“Março, marçagão, manhã de inverno, tardes de verão”. Apesar de a chuva já ter caído em algumas regiões do País, as previsões do Instituto Português do Mar e Atmosfera (IPMA) para o distrito de Beja não são animadoras. Até ao passado dia 18 estavam previstos alguns aguaceiros, contudo estes continuaram a ser muito pouco para as necessidades.
No Parlamento a comissão permanente reuniu-se com a ministra da Agricultura e o ministro do Ambiente.
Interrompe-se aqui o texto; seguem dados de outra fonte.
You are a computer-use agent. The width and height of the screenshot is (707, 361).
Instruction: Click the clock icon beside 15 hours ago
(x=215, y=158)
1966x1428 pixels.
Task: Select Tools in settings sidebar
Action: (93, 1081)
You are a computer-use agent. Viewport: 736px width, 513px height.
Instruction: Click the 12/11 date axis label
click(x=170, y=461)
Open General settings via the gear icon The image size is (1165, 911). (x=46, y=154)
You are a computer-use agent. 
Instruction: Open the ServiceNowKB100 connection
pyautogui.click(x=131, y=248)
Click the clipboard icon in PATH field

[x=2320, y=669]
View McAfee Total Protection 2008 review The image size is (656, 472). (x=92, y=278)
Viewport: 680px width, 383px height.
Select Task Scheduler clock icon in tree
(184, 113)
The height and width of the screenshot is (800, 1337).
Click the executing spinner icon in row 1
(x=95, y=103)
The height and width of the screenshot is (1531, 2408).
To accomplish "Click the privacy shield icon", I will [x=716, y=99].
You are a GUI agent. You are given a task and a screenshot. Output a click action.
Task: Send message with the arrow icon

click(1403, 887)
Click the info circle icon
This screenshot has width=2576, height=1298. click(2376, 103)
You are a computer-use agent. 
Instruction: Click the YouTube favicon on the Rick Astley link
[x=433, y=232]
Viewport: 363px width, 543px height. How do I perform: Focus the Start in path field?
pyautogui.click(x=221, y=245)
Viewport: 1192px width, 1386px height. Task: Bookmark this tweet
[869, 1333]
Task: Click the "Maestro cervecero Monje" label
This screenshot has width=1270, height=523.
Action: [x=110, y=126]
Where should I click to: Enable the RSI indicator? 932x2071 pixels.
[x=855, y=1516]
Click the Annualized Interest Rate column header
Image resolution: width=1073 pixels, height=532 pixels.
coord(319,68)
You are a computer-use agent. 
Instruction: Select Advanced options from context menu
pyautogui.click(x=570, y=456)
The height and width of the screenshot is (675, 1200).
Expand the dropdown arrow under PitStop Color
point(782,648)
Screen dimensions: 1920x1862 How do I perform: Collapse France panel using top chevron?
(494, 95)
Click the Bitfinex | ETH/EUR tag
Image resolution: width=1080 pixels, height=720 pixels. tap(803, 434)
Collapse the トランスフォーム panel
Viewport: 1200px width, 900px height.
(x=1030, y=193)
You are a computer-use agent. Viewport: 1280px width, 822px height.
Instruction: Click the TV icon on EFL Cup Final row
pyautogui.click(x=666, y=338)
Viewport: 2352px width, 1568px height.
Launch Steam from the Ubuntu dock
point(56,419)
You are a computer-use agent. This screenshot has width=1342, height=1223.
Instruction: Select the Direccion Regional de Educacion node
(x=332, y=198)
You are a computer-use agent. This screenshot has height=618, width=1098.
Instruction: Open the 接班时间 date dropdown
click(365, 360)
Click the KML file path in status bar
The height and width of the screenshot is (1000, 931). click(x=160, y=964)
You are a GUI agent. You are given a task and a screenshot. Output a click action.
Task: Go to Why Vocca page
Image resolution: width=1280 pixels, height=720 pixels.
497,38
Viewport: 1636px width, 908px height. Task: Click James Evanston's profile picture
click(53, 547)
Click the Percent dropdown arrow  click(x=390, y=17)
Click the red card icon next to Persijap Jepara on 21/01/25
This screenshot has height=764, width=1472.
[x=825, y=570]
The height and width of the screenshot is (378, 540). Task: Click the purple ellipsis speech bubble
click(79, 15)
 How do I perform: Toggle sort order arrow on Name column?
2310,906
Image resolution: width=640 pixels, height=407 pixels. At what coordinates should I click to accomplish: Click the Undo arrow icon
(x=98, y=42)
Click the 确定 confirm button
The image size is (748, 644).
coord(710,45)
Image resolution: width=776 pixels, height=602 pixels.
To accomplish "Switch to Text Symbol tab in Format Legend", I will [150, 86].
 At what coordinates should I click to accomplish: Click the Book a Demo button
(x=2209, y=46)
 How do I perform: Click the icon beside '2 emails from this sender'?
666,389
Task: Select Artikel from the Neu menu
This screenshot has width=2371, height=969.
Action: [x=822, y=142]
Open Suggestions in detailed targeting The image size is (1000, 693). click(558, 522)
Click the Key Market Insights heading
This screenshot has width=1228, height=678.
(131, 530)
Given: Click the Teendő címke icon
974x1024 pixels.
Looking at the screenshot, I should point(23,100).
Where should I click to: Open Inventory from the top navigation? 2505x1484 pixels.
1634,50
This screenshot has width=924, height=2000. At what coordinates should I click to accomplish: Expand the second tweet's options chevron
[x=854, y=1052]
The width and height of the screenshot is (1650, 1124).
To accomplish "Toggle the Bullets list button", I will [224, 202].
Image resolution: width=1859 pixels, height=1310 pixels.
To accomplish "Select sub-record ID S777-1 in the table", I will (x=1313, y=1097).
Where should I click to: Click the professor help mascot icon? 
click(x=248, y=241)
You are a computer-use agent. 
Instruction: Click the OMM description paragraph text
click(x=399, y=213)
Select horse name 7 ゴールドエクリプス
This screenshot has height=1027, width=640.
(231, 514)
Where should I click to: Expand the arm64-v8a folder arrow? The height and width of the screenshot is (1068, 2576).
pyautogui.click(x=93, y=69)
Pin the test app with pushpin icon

Foram anunciadas algumas medidas, mas como o “DA” tinha anunciado, as mais importantes vão ter de esperar pelo novo Governo e pela autorização de Bruxelas.
Texto Aníbal Fernandes*
A ministra da Agricultura, Maria do Céu Antunes, anunciou na quinta-feira, dia 3, na comissão permanente da Assembleia da República, que na véspera tinha sido assinado “o despacho em que se reconhece a existência de uma situação de seca severa e extrema, o qual permitirá operacionalizar medidas mitigadoras do efeito da seca e acionar um conjunto de derrogações aos compromissos assumidos pelos agricultores, no âmbito das ajudas diretas e de superfície, do desenvolvimento rural”.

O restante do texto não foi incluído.